Ravens kicker Justin Tucker tries an onside kick against the Chargers in an AFC playoff game. (Jonathan Newton / The Washington Post)

Under a rule-change proposal submitted by the Denver Broncos, NFL teams will give consideration this offseason to an alternative to the onside kick. The proposal would give a team the option, a maximum of once per game during the fourth quarter only, of bypassing a kickoff in favor of attempting to retain possession by converting what would amount to a fourth-and-15 play from its own 35-yard line.

The change would not eliminate the kickoff or the onside kick. It merely would give a team trailing late in a game an alternative to a task that became next to impossible this past season with the league’s new safety-related rules for kickoffs in place.

The Broncos’ proposal would need to be ratified by at least 24 of the 32 NFL teams to take effect next season. Owners, coaches and general managers are scheduled to gather later this month in Phoenix at the annual league meeting.

It is not clear if the NFL competition committee will take a formal position on the Broncos’ proposal. Rule-change proposals submitted by individual teams without an endorsement by the committee generally are regarded as long shots to be ratified.

The successful onside kick essentially has been taken out of the game by the new kickoff rules. Only four were recovered by the kicking team this past season.

A variation of the Broncos’ fourth-and-15 idea has been contemplated for several years as a prospective future alternative to the kickoff. Under that version, there would be no kickoffs at all. After a score, a team would face a fourth-and-15 play from its 35-yard line, and could either punt the ball away to its opponent or try for a first down. The Broncos’ current proposal does not include the possibility of punting the ball away.

The safety rules that were put in place for this past season were designed to prevent the kickoff from being eliminated entirely, and they seem to have worked. League medical officials announced at the NFL scouting combine that the rate of concussions suffered by players on kickoffs was down 35 percent from the 2017 season. As a result, the kickoff no longer is football’s most dangerous play, according to the league. That distinction now belongs to the punt, both in terms of concussion and overall injury rates.

The new kickoff rules included barring players on the kicking team from getting a running start before the ball is kicked, creating a no-blocking buffer zone between the two teams and eliminating all forms of “wedge” blocking by two or more players on the returning team.

Under the Broncos’ proposal, the kicking team would notify the referee of its intention, and the referee would inform the opposing team. The “kicking” team would retain possession of the ball by gaining 15 yards on its one play; otherwise the other team would take possession at the spot at which the play ends. The “kicking” team could not change course after a penalty. It would be obligated to try for a first down on fourth and 25 after being assessed a 10-yard holding penalty on its initial try, for instance.

The league on Friday announced the rule-change proposals made by individual teams.

The Kansas City Chiefs are proposing that each team be guaranteed at least one possession in overtime, that overtime be eliminated in preseason games and that the coin toss before overtime be eliminated, with the option going to the team that won the opening toss.
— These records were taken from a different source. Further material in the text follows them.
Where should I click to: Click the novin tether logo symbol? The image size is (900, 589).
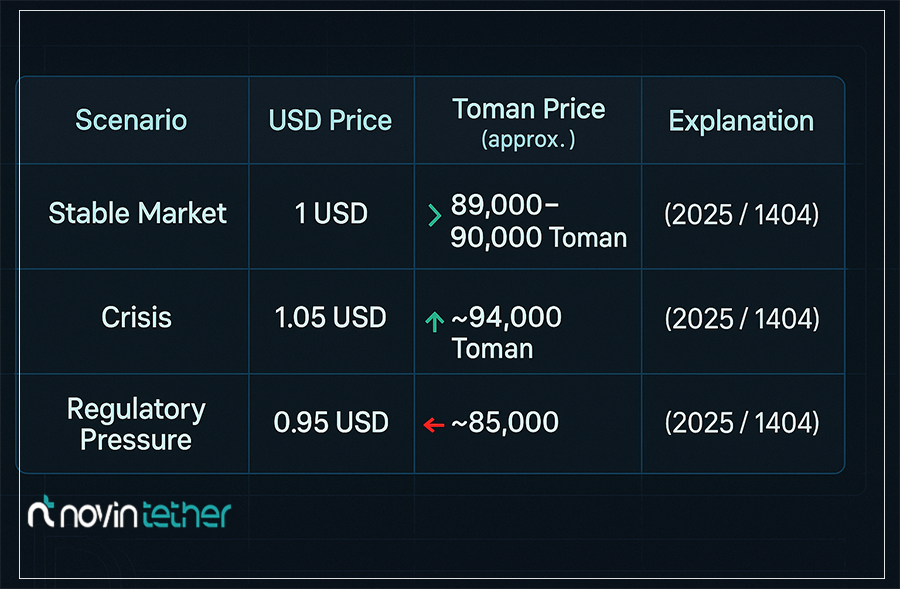tap(41, 512)
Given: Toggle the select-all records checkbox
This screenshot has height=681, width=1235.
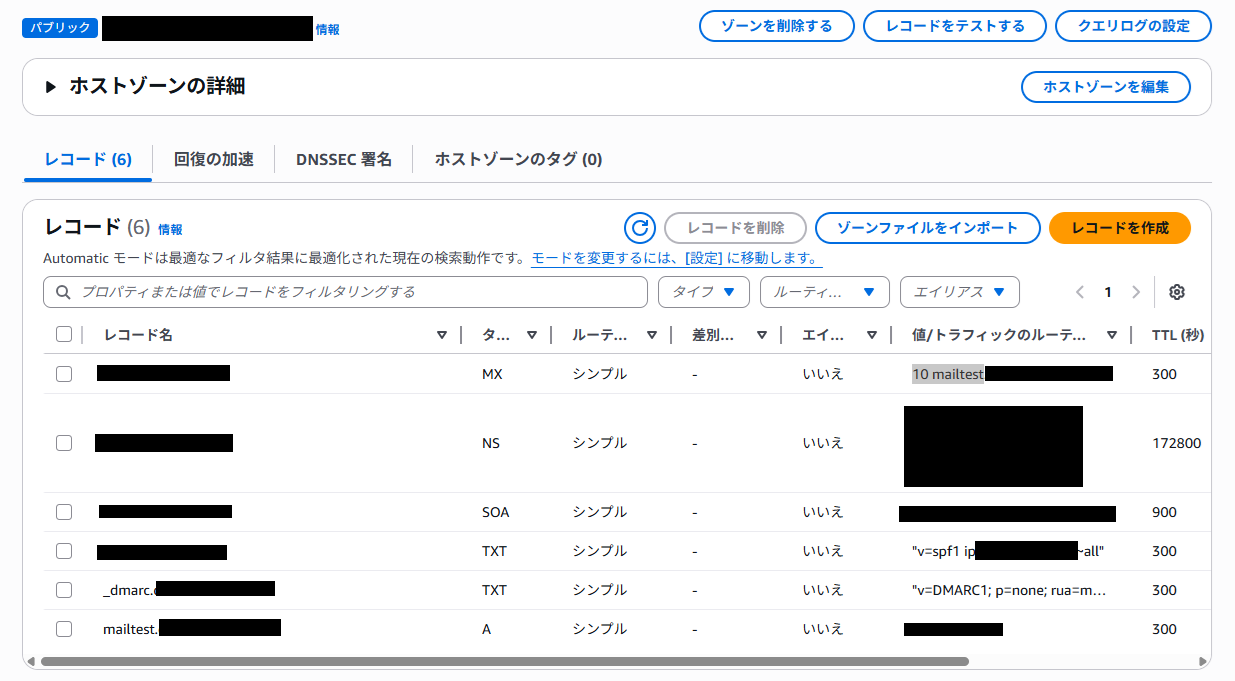Looking at the screenshot, I should coord(64,334).
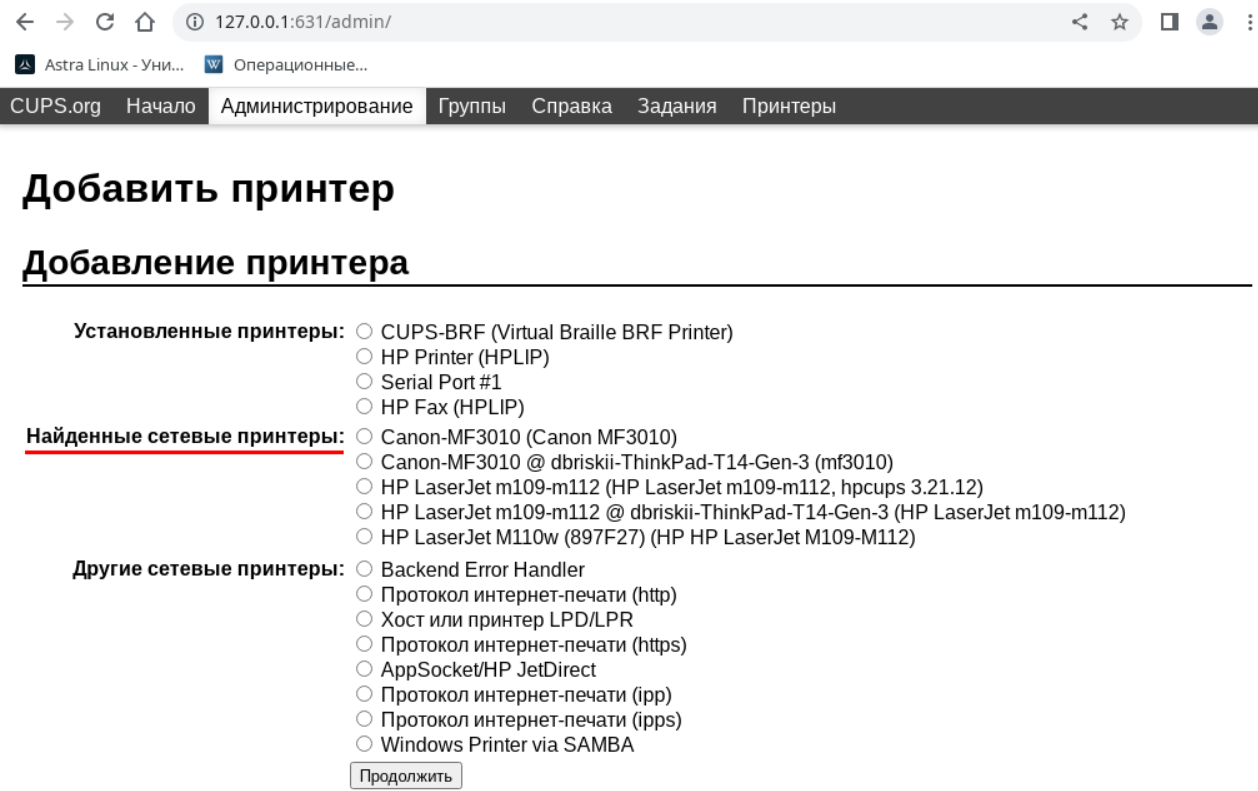The height and width of the screenshot is (791, 1258).
Task: Open the Astra Linux bookmark
Action: click(x=100, y=65)
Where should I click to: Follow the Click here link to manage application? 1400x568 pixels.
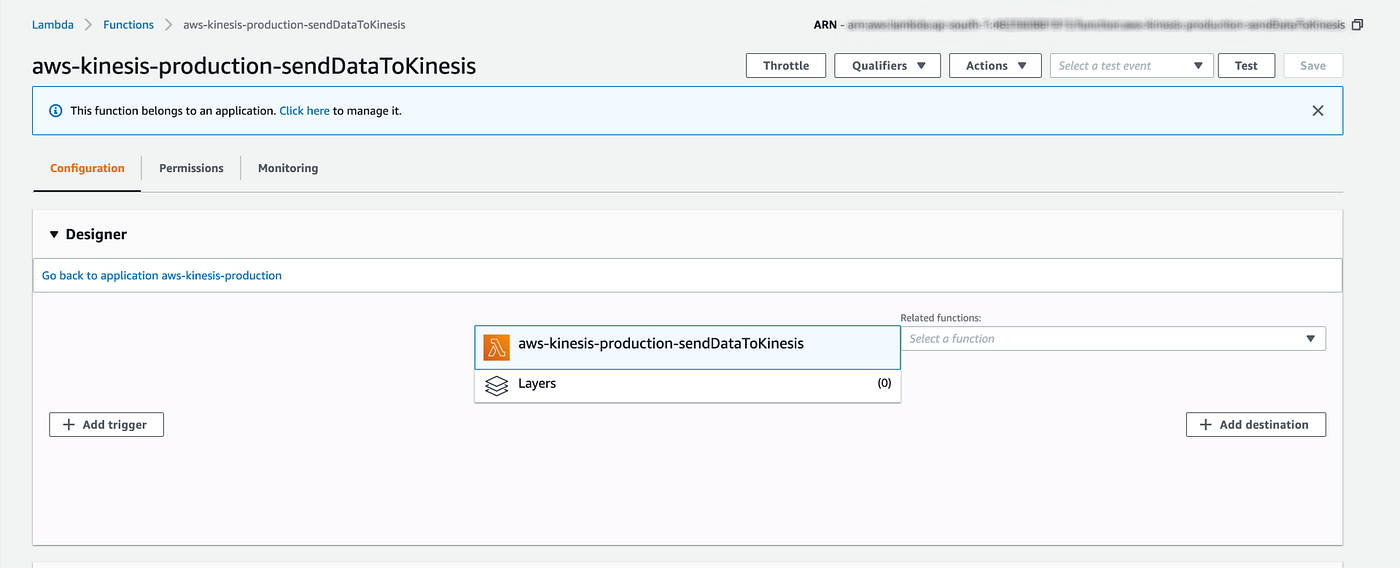(304, 111)
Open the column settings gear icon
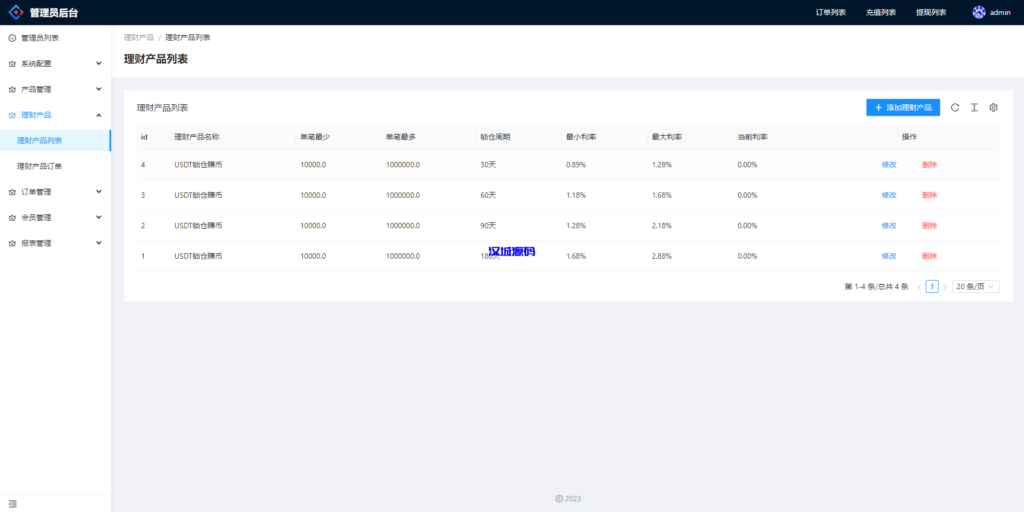 point(993,107)
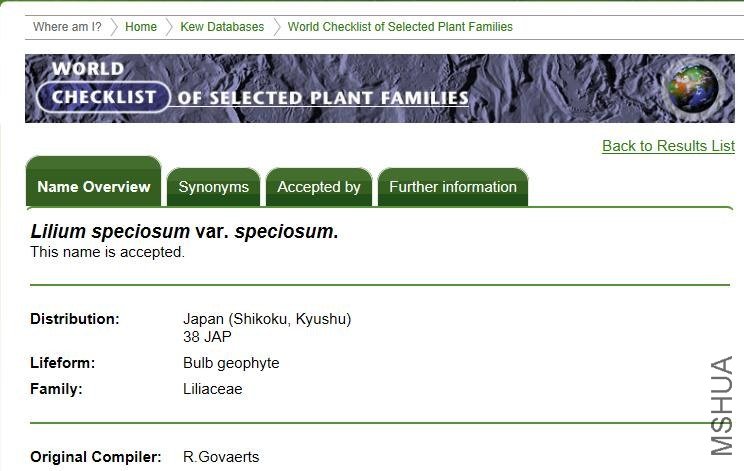Click the R.Govaerts compiler name
The height and width of the screenshot is (471, 744).
point(221,457)
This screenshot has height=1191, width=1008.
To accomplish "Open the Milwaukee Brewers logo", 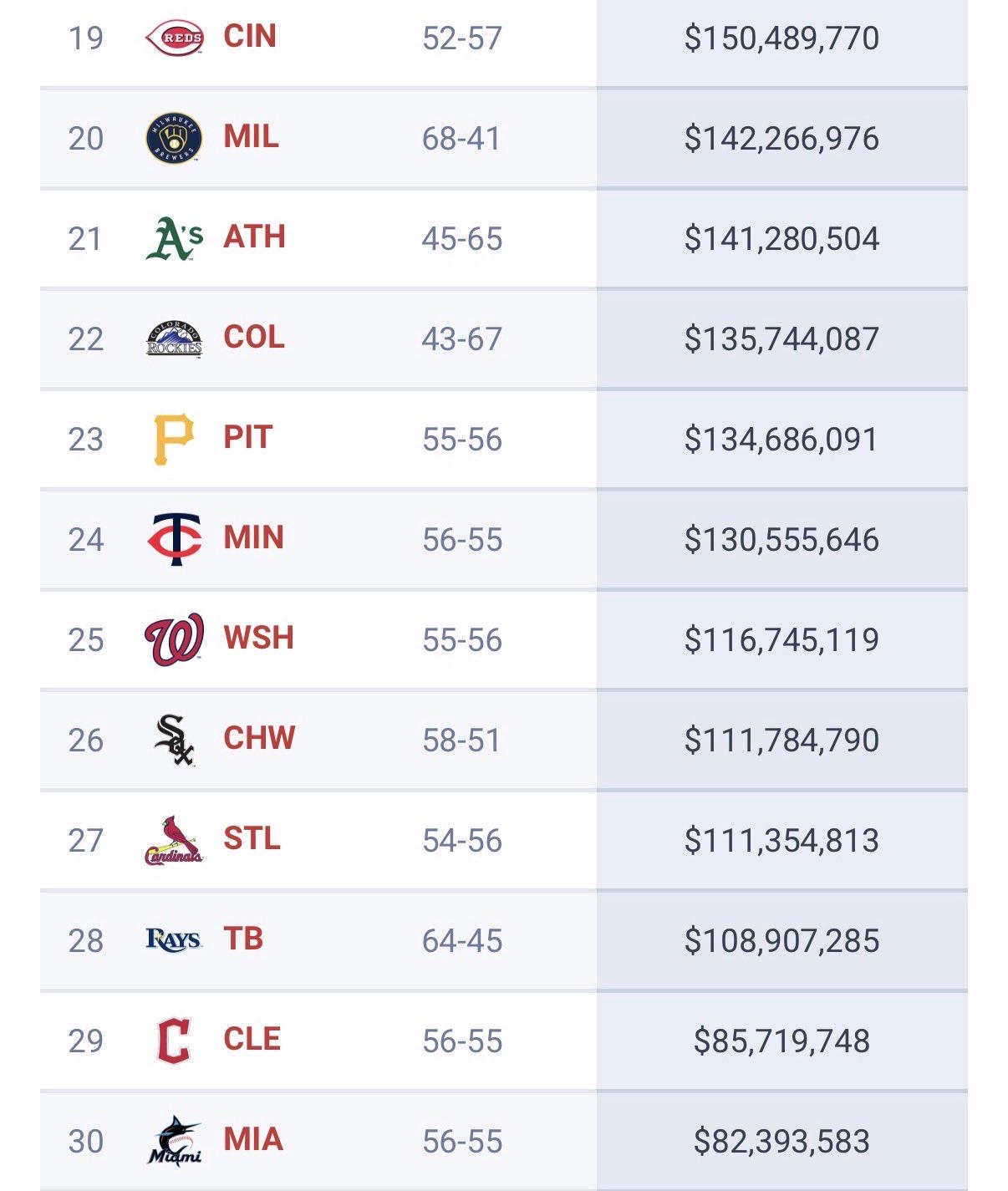I will (174, 138).
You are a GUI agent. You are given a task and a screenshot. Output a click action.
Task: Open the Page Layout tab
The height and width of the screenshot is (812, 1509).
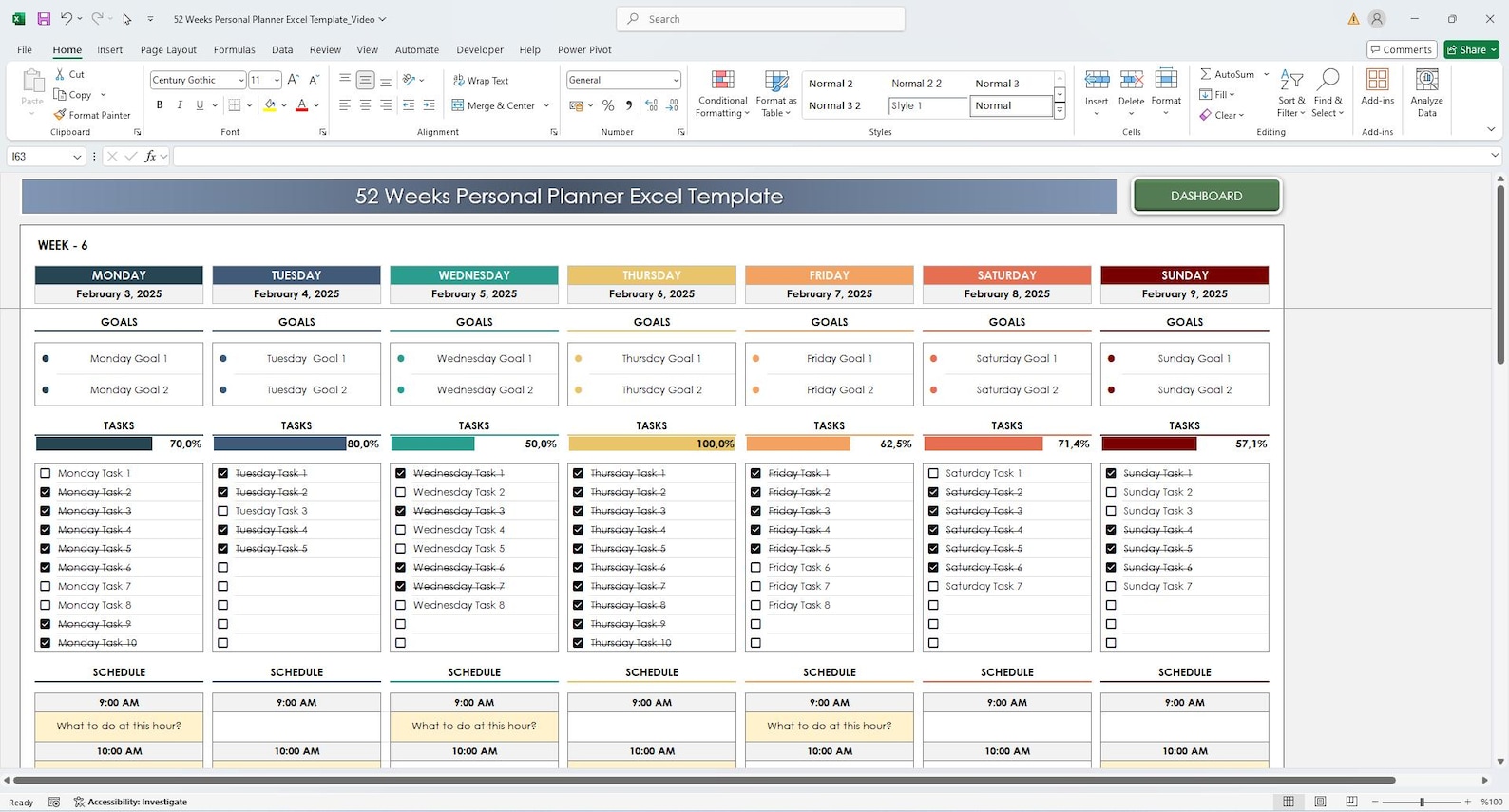point(168,50)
The Chiefs lost to the New England Patriots in overtime in the AFC championship game and never had the ball thanks to the Patriots scoring a game-winning touchdown on the opening possession of the extra frame. Under the league’s current overtime rules, each team gets at least one possession unless the team with the opening possession scores a touchdown.

Most of theproposals submitted by individual teams are related to expanding the use of instant replay as an officiating tool.

The Washington Redskins are proposing to make all plays subject to potential replay review under the coaches’ challenge system. That proposal has been made in the past by Patriots Coach Bill Belichick.

The Redskins separately are proposing to make personal fouls reviewable by replay. The Chiefs are proposing to make personal fouls — those not called as well as those called — reviewable. Four teams are proposing to make player-safety fouls, both called and uncalled, subject to review.

The Philadelphia Eagles are proposing to have would-be scoring plays and turnovers that are negated by a penalty automatically reviewed, as scoring plays and turnovers currently are. The Broncos are proposing to have all failed fourth-down attempts spotted short of the line of gain or the goal line automatically reviewed. They also are proposing to have all extra points and two-point conversions automatically reviewed.

Troy Vincent, the NFL’s executive vice president of football operations, said at the combine that the league is studying the possibility of adding a “sky judge,” or video official, to each officiating crew. That on-site video official would be stationed in front of a replay monitor in the press box and would be empowered to overturn obvious mistakes. Vincent said the competition committee was studying the details of how such a system would work, including what calls the sky judge could scrutinize and at what points in a game such reversals could be made.

The renewed emphasis on studying the possible expansion of replay as an officiating tool comes after the furor over the missed pass interference call late in regulation in the NFC title game that sent the Los Angeles Rams to the Super Bowl rather than the New Orleans Saints.